- **Text shown**
========

Change-over-time rather than point-in-time
There is an evolving body of services that gather health related data beyond the scope of traditional healthcare and then deliver the data and analysis to your personal health record. They provide a form of diagnosis based on measurement-of-change-over-time rather than the point-in-time-assessment made at your doctor’s office or a hospital in response to an incident. The enabling technology records information about what you are doing or how your body is reacting as it as it happens and then transmits the data to a central computer for analysis.
The data and the analysis are then sent to you and your doctor. Not necessarily better information but additional information for preventative medicine or to supplement the assessment of a medical incident.
The Internet has a history of beginning simple and then adding new capabilities. It is not clear whether need leads to the creation of these new capabilities or the new capabilities awaken unfelt needs. Either way the scope of the information that is available continues to grow and systems become more robust. That kind of future evolution must be built in to each step forward if progress is to continue. Two recent examples:
US Preventive Medicine is offering a preventive “program and it sounds pretty cool: you pay $229 for the first year, complete an online health risk questionnaire, and then go to a local lab to have a panel of blood tests. The company sends your lab results to a PHR, you and your doctor get a custom prevention plan, you gain access to online dashboards and action programs, and a nurse advocate is available to help with health maintenance. Since it’s not tied to insurance or employment, nobody sees the information without your approval.”
DirectLife, a subsidiary of Phillips, provides a, “program designed to help you become more active by setting goals based on your current activity levels. The monitor tracks your movements and, when plugged into the computer, transmits your data to the website where you can track your progress.”
I would be surprised if there are not similar services already available on your iPhone or Android based phone that will expand the amount of data available for diagnosis.
I’ve written on this topic before. The first dealt with the Johns Hopkins University depression mood tracking SMS technology. The second dealt with Intel’s ten year old program studying technical and societal solutions for problems related to care for the aging. On August 2, 2010, Intel and GE announced the formation of a joint venture that will focus on telehealth and independent living which suggests further expansion of these and related programs.

========

- **Exercise data**

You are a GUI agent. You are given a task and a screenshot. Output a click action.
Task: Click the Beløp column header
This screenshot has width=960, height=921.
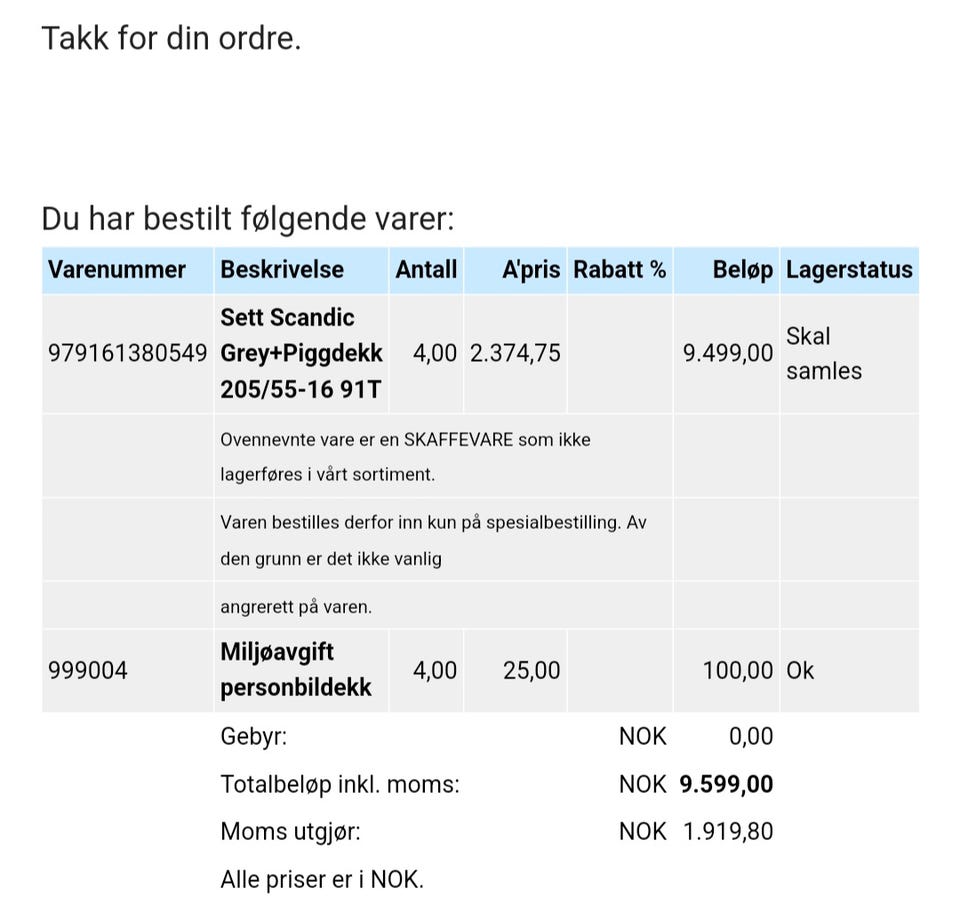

========

- **What is required**
Revise the stretch from "I would be surprised" through "available for diagnosis." of the text on health monitoring services, changing "iPhone" to "BlackBerry". Rely on nothing but the text on health monitoring services.

- **Task response**
I would be surprised if there are not similar services already available on your BlackBerry or Android based phone that will expand the amount of data available for diagnosis.